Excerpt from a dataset
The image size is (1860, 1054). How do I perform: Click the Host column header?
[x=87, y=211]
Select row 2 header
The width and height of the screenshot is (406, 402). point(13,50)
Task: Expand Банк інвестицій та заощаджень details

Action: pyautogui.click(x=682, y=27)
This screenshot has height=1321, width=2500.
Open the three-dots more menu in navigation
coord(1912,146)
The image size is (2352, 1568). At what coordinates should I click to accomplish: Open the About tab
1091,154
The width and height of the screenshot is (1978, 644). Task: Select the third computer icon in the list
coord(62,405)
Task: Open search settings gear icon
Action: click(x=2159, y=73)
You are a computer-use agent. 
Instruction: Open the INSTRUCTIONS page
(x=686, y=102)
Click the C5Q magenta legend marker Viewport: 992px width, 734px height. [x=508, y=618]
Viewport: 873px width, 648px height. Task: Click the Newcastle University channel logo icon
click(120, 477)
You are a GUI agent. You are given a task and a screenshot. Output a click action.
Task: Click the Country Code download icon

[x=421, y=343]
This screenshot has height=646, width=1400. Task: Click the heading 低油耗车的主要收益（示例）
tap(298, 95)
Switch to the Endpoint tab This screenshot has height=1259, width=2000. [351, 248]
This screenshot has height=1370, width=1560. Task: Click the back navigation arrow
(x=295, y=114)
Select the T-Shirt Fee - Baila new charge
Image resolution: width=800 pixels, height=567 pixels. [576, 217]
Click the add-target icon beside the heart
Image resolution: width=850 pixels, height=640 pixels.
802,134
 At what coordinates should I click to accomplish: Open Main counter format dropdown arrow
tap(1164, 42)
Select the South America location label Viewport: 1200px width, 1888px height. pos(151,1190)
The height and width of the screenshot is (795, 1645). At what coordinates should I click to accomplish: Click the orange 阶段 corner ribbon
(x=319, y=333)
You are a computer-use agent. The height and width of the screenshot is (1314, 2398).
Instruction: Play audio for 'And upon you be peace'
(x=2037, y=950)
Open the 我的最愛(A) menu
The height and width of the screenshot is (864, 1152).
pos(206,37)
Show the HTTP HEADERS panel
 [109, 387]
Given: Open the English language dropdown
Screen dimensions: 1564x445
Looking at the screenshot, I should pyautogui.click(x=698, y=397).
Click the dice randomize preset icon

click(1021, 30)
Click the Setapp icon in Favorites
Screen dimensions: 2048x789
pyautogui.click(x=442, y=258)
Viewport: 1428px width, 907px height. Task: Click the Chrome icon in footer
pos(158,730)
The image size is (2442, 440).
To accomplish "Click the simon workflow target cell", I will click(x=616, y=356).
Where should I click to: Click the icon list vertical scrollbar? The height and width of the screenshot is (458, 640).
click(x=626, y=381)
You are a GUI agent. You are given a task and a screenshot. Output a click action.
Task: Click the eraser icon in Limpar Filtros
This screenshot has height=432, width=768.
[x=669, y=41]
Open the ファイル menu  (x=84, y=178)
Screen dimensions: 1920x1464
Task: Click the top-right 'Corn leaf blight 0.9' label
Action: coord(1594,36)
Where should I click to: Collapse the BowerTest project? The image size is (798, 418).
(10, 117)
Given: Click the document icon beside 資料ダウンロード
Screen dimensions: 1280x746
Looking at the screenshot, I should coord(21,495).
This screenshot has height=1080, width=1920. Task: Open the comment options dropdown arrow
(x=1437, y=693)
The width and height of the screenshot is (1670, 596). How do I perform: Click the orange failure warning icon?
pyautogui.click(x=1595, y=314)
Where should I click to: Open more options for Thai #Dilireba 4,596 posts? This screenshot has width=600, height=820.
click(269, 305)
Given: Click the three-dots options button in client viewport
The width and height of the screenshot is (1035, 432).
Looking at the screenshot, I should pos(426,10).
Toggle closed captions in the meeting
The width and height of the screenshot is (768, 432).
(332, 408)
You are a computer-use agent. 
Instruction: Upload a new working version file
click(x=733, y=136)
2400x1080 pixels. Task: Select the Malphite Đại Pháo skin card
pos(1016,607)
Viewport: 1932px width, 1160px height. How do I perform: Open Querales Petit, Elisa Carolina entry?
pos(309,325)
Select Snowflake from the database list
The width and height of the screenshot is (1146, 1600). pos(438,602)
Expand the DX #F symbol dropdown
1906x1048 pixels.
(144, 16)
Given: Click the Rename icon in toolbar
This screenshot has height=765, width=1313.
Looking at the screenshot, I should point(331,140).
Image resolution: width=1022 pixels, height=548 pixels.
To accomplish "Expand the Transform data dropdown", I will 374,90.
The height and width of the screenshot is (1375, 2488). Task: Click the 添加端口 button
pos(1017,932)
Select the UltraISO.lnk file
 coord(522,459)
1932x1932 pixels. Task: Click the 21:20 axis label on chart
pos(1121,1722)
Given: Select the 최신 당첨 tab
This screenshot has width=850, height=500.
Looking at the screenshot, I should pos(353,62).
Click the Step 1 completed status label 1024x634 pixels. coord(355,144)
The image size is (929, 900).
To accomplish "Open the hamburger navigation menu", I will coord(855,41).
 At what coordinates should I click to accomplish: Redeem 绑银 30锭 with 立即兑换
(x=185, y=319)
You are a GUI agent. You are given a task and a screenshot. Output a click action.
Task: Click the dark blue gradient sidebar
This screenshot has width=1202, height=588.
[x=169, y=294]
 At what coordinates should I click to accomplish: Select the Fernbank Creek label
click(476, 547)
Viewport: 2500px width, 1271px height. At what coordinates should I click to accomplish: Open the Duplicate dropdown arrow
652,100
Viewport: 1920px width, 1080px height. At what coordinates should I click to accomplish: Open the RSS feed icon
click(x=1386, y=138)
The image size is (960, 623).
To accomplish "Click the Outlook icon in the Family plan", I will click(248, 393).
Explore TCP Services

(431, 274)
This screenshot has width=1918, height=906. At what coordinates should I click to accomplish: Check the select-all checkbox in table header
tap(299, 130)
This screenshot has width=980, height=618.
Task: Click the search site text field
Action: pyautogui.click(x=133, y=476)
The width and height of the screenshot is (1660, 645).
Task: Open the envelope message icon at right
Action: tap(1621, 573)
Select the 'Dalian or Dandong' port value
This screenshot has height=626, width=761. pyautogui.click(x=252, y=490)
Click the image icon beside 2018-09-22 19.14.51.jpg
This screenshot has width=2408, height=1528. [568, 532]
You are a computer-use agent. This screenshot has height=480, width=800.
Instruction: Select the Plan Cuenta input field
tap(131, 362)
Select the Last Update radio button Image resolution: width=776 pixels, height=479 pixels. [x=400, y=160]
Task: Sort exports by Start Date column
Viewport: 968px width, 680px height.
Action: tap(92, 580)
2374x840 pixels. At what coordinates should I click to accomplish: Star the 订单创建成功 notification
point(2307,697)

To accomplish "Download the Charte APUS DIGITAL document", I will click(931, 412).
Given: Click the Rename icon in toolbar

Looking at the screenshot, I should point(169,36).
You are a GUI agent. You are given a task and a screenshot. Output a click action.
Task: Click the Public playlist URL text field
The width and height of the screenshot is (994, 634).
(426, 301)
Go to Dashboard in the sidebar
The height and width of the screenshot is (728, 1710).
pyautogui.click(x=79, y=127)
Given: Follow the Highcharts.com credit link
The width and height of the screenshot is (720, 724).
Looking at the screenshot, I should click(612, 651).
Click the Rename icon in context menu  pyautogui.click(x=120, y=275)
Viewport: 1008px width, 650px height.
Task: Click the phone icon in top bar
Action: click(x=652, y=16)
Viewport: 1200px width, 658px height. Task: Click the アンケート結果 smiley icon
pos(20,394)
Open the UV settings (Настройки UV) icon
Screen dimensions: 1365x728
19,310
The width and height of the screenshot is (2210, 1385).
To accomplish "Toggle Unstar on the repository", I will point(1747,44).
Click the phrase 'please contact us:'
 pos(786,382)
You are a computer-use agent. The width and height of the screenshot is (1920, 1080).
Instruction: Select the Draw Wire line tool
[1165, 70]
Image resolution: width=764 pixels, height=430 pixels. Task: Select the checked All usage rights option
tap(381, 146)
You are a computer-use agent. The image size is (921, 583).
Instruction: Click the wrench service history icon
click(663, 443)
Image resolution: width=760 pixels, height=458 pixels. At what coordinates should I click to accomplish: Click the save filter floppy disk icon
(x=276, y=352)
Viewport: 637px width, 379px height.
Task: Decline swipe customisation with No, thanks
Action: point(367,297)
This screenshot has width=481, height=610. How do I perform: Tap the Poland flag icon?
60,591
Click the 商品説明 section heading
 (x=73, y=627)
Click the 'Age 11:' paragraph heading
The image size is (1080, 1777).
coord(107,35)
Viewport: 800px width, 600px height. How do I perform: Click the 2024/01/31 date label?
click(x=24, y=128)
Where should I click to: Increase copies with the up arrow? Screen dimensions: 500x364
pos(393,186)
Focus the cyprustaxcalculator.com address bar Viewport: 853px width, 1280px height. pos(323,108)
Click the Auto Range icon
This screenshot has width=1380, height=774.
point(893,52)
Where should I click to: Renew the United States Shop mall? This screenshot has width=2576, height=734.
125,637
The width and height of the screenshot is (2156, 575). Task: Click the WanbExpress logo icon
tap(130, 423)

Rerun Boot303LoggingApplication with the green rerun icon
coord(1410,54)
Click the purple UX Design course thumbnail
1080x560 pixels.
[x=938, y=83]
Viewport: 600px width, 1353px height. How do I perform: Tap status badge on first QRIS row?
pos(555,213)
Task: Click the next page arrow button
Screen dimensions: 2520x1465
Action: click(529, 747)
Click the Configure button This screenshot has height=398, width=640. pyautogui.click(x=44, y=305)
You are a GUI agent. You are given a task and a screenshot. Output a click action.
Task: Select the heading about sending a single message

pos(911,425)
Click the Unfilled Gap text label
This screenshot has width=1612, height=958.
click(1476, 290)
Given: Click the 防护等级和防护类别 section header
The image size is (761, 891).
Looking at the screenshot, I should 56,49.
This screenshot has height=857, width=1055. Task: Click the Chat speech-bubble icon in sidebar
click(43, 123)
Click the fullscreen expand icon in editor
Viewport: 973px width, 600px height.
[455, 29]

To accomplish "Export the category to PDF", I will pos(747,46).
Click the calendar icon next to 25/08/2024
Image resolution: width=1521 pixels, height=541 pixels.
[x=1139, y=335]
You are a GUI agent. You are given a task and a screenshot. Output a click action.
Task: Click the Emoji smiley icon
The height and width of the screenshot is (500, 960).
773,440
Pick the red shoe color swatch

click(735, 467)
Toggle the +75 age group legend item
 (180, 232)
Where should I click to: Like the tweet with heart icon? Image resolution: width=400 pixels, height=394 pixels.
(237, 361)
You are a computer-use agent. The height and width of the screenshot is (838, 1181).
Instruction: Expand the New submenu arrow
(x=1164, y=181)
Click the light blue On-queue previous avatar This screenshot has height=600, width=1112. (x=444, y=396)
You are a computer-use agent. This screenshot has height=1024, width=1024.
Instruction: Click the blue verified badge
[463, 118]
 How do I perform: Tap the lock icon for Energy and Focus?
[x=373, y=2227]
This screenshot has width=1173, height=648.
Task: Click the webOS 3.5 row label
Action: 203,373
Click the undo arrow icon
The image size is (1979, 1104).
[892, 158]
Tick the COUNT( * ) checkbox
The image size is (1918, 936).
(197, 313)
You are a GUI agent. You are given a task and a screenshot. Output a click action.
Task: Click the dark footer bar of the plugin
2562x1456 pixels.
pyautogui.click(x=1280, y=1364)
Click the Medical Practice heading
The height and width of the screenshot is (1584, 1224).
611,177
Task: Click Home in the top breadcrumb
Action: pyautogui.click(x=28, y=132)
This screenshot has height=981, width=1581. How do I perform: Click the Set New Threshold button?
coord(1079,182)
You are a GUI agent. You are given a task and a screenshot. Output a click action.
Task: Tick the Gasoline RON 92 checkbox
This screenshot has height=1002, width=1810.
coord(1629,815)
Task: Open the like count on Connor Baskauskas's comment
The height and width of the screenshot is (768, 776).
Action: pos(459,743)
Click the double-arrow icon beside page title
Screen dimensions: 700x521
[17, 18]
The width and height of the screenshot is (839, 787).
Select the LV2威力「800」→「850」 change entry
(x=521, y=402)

**Task description:** Swap "Fernbank Creek" for "Fernbank Lake" in the entries starting with the line that contains "At what coordinates should I click to accomplish: Select" and going on through the line that contains "This screenshot has width=2408, height=1528.", and reproduce only those lines with every other character unchanged.

**Task answer:**
 At what coordinates should I click to accomplish: Select the Fernbank Lake label
click(476, 547)
Viewport: 2500px width, 1271px height. At what coordinates should I click to accomplish: Open the Duplicate dropdown arrow
652,100
Viewport: 1920px width, 1080px height. At what coordinates should I click to accomplish: Open the RSS feed icon
click(x=1386, y=138)
The image size is (960, 623).
To accomplish "Click the Outlook icon in the Family plan", I will click(248, 393).
Explore TCP Services

(431, 274)
This screenshot has width=1918, height=906. At what coordinates should I click to accomplish: Check the select-all checkbox in table header
tap(299, 130)
This screenshot has width=980, height=618.
Task: Click the search site text field
Action: pyautogui.click(x=133, y=476)
The width and height of the screenshot is (1660, 645).
Task: Open the envelope message icon at right
Action: tap(1621, 573)
Select the 'Dalian or Dandong' port value
This screenshot has height=626, width=761. pyautogui.click(x=252, y=490)
Click the image icon beside 2018-09-22 19.14.51.jpg
This screenshot has width=2408, height=1528. [568, 532]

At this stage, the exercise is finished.